Beyond that, we're going to establish an appeals and accommodations process. A technical appeals process for someone who scores close, like a 216. And an accommodations process that's going to ... establish practitioners in the various geographic areas who can bring appeals forward and say, "Look, this doesn't compute."

So the test makers, when they issue this warning, they're being disingenuous? Or you're just saying you don't care what [they] say?

... I don't think they recognize our full program. ... [They don't understand] the thought process that goes into our entire testing program. ...

The pejorative expression "teaching to the test," I suspect, is not a pejorative for you.

... [S]ome people are interpreting "[teaching] to the test" as pushing everything aside and just drilling on mathematics and English and whatever. That's going to turn kids off. The one thing we need to do in public education is have a system of education that's engaging.

And so I say to people, if they do well in art and music, they'll do well in MCAS. The key is to engage them and have a full, comprehensive program. So I say now, "No, don't teach to the test. Teach children, or have children learn in an engaging way." That's what's this is all about. They want to be engaged. They can be bored very easily. ...

The superintendent in Mesa, Ariz., told me that if you go to his system for 13 years, K-12, you'll spend the equivalent of a year and a half either taking these tests or getting ready to take these tests. Do we spend too much time testing kids?

Probably. And I think over time of course, with [President George W. Bush's proposed education bill], we'll be testing more. ... I think it will ebb and flow. ... I do think we're a little bit test-conscious right now -- too much so. But on the other hand, it's because of the need to make sure the kids are learning something. And we can't just trust the locals anymore, or trust the schools. We just can't.
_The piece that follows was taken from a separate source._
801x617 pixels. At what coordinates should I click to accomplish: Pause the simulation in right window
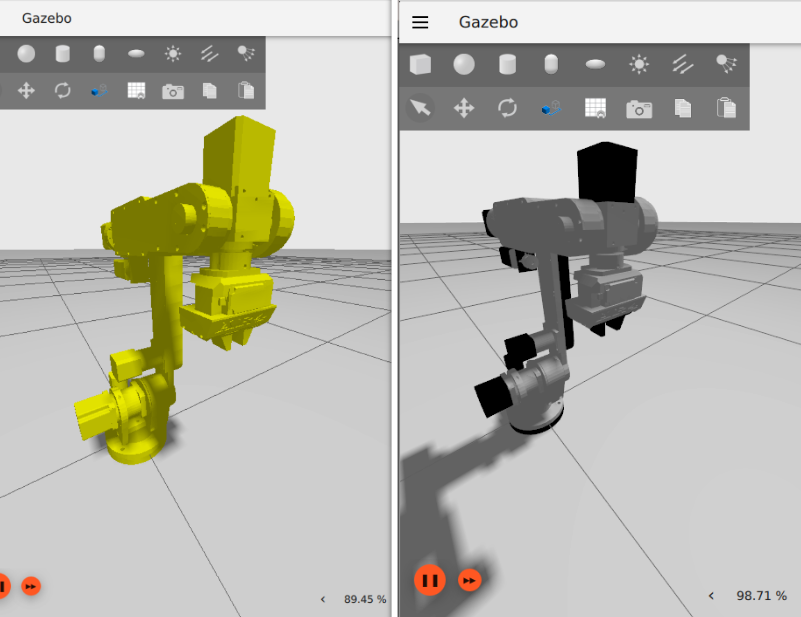point(430,580)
So I hope it will start to come back to some kind of moderation. Once we've driven the system to the point where kids are attaining these skills in fairly large numbers, we've got a long way to go. The reading rates, literacy rates across the country aren't where they [should be]. Mathematics isn't where it should be. And this is, after all, the standards-based approach. We're seeing some movement at the fourth-grade level, but we have a long way to go, as well. And the gap between the poor kids and black and Hispanic kids and white advantaged kids is still way too big. ...

[E]ven our greatest critics will say that good some good has come from MCAS. Kids are studying harder, there's more sense of purpose, discipline's better. There's writing across the state like there's never been before.
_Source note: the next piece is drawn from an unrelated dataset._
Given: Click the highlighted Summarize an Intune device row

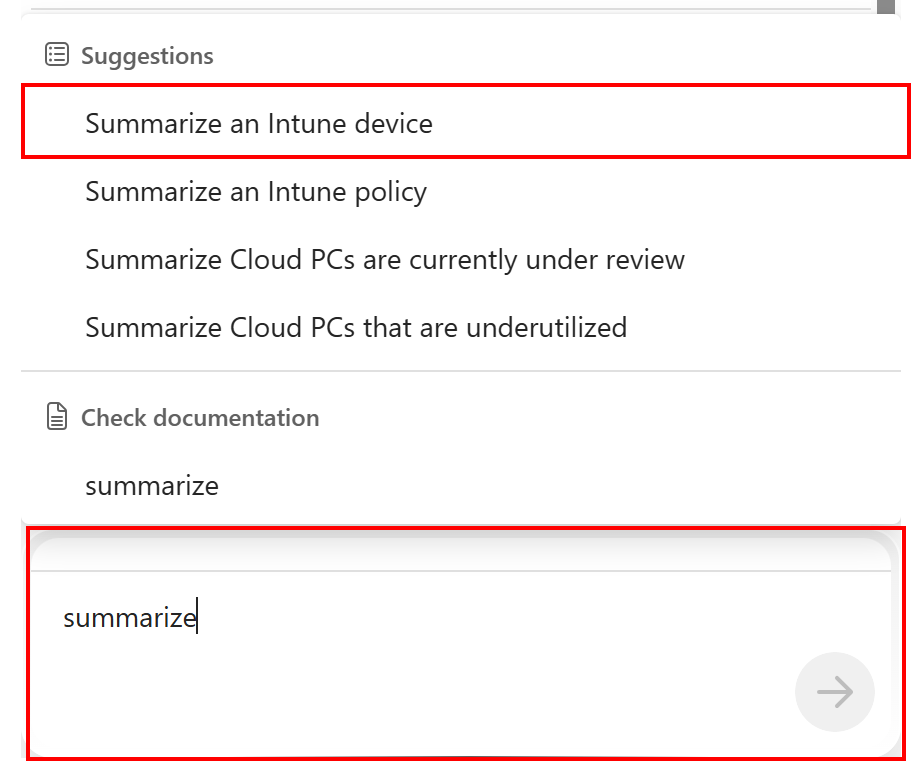Looking at the screenshot, I should pyautogui.click(x=258, y=123).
What do you worry about? What keeps you up at night?

Nothing keeps me up at night, thankfully. I have a clear conscience. But I think what clearly concerns me is the emotion and anxiety that surrounds this test. And I'm someone who spent a whole career in education and wants to find ways to have kids improve in a kind of logical, nurturing kind of nature. ...

This situation -- and I guess it's unavoidable -- has caused such emotion, that it tends almost to be divisive. I wish I could find a way that we could all recognize that we're not out to hurt you; we're out to correct something that, for too long, has gone on in our society. And for me, personally, having students be lied to in a sense, by giving them a false diploma, is a much greater burden for me to carry than in saying, "Look, we've got a test that's truthful, that's going to tell the reality and that's the right thing for kids." ...

[P]eople have to recognize [that] it's always good to have dialogue. It's always good. I think we can improve this test. I'm looking forward to the appeals process, the accommodations process. But to somehow suggest we're villains or we're misguided. I mean, we're trying to correct a historic wrong that, in this commonwealth, means that 667,000 young people have been given a false diploma. That's got to stop. ...

I sleep well at night, because I'm focused on what I think is the right thing for kids.